044 ЭКСПРЕСС-ОЦЕНКА КРИТИЧЕСКОГО СОСТОЯНИЯ СЕРДЦА
Ожикенова А. К.1, Бодин О. Н.2, Бодин А. Ю.3, Ожикенов К. А.1, Сафронов М. И.2
'Казахский национальный исследовательский университет имени К. А. Сатпаева, Алматы, Казахстан; 2Пензенский государственный университет, Пенза, Россия; 3Московский технологический университет "МИРЭА", Москва, Россия
bodin_o@inbox.ru
Авторами разработан способ экспресс-оценки критического состояния сердца пациентов из группы риска в условиях свободной двигательной активности без присутствия высококвалифицированных специалистов. Очевидно, что в условиях дефицита квалифицированных кардиологов экспресс-оценка состояния сердца является востребованной медицинской услугой. Задачей системы здравоохранения при выявлении критического состояния сердца в условиях свободной двигательной активности пациента является оказание срочной кардиологической помощи в рамках "золотого часа" медицины. По мнению авторов, это самая важная функция системы неинвазивной кардиодиагностики, которая реализуется мобильным вычислительным устройством портативного кардиоанализатора.
При анализе опасных для жизни аритмий авторами было установлено, что среди заболеваний сердца по летальности исходов лидирует инфаркт миокарда (ИМ). В связи с тяжелым течением и высокой летальностью (общая летальность в острейшем, остром и подостром периодах иМ составляет около 30%), своевременная диагностика этого заболевания является одной из актуальных проблем современной кардиологии. Травматический шок является второй по летальности патологией сердца.
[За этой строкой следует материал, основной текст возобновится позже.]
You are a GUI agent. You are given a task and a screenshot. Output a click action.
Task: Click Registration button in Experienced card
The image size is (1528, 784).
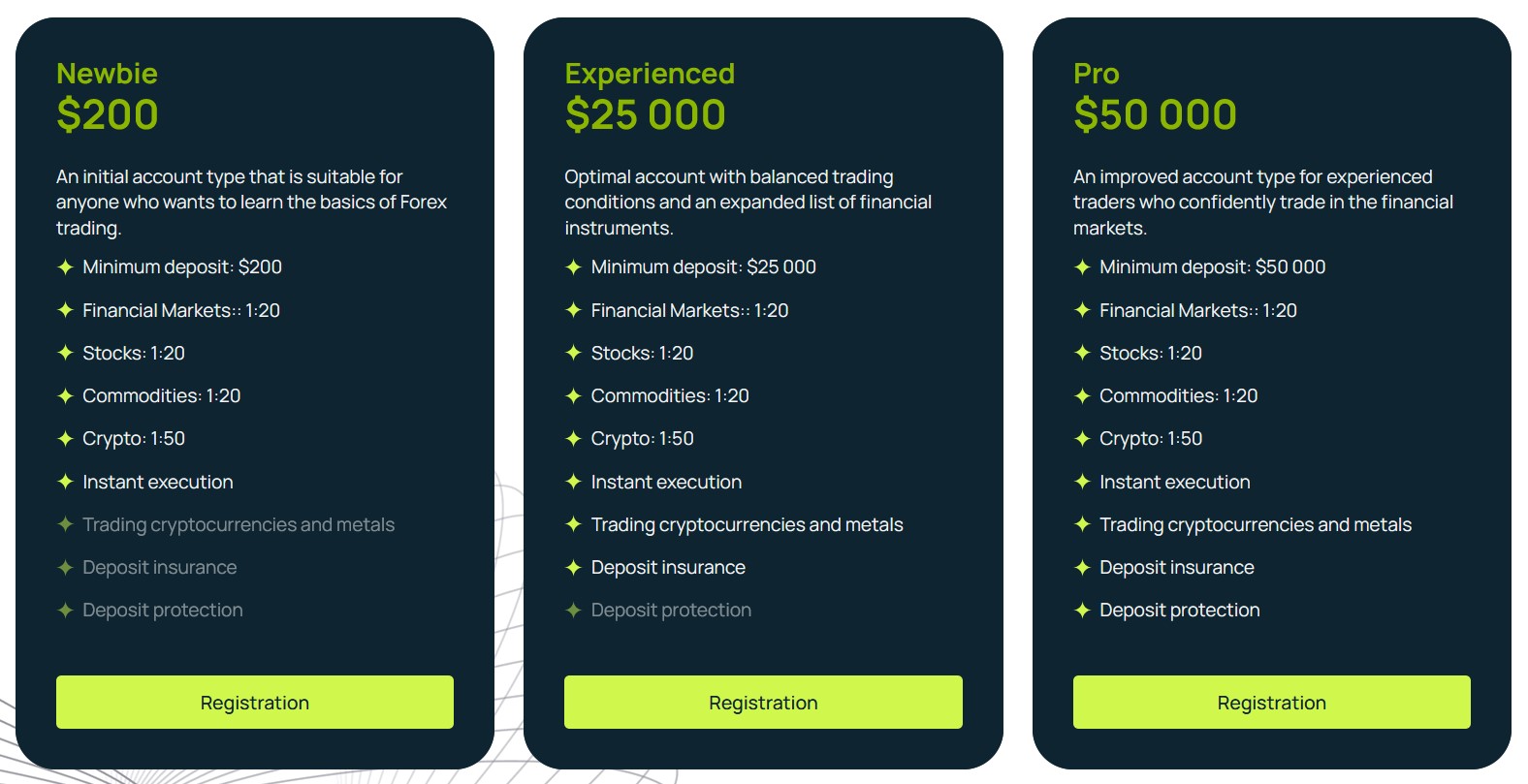(763, 702)

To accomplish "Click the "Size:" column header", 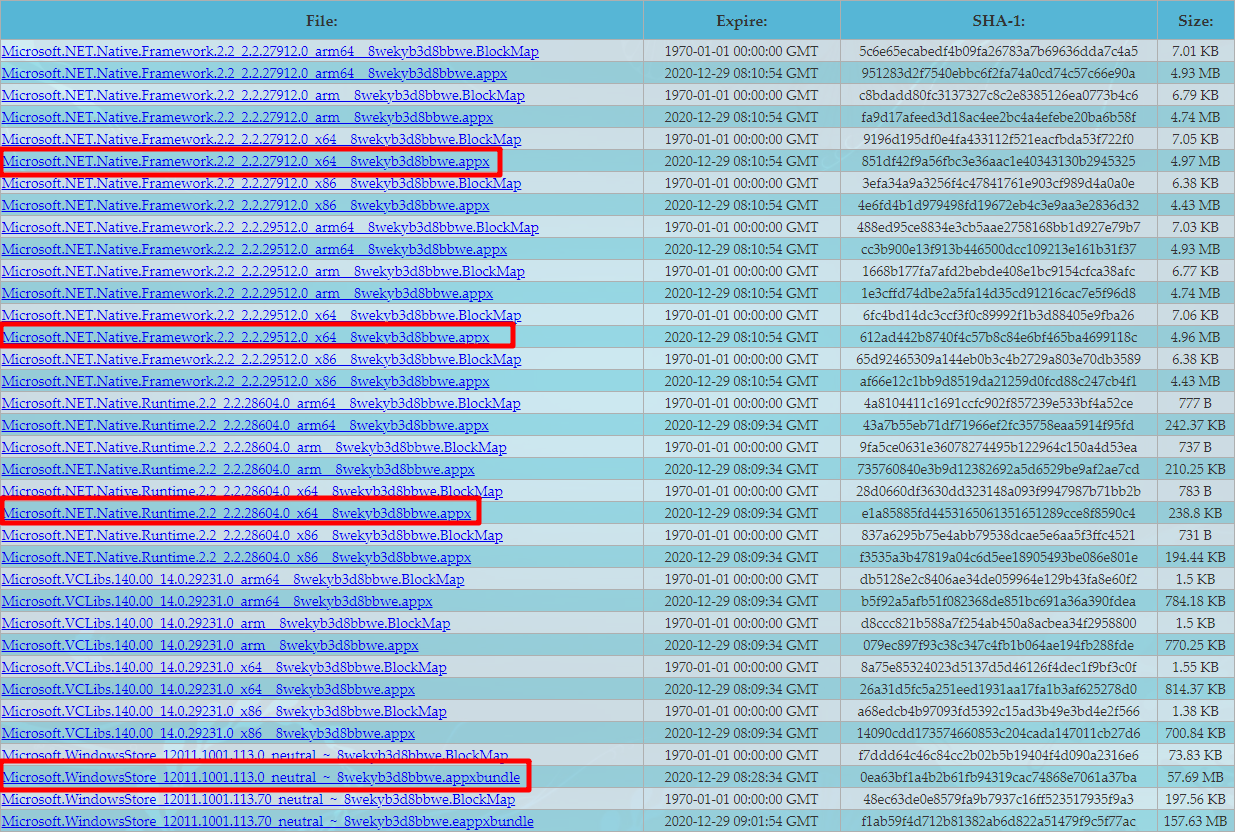I will (1195, 20).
Выявление гемодинамически значимой аритмии на основе анализа электрокардиосигнала (ЭКС) в условиях свободной двигательной активности обеспечивает своевременность оказания экстренной кардиологической помощи.
Суть способа заключается в представлении системе здравоохранения информации о состоянии сердца пациентов из группы риска в условиях их свободной двигательной активности и необходимости принятия решения в случае критического состояния сердца пациента. для этого осуществляют регистрацию координат местоположения пациента и их загрузку в персональный компьютер, предварительную обработку ЭКС и экспресс-оценку состояния сердца, передачу координат местоположения пациента через интернет на сервер приложений и вызов скорой помощи к местонахождению пациента в случае критического состояния сердца.
Такой подход к определению состояния сердца пациентов из группы риска в условиях свободной двигательной активности пациента позволяет снизить нагрузку на систему здравоохранения и привлекать высококвалифицированный медицинский персонал только в случае необходимости.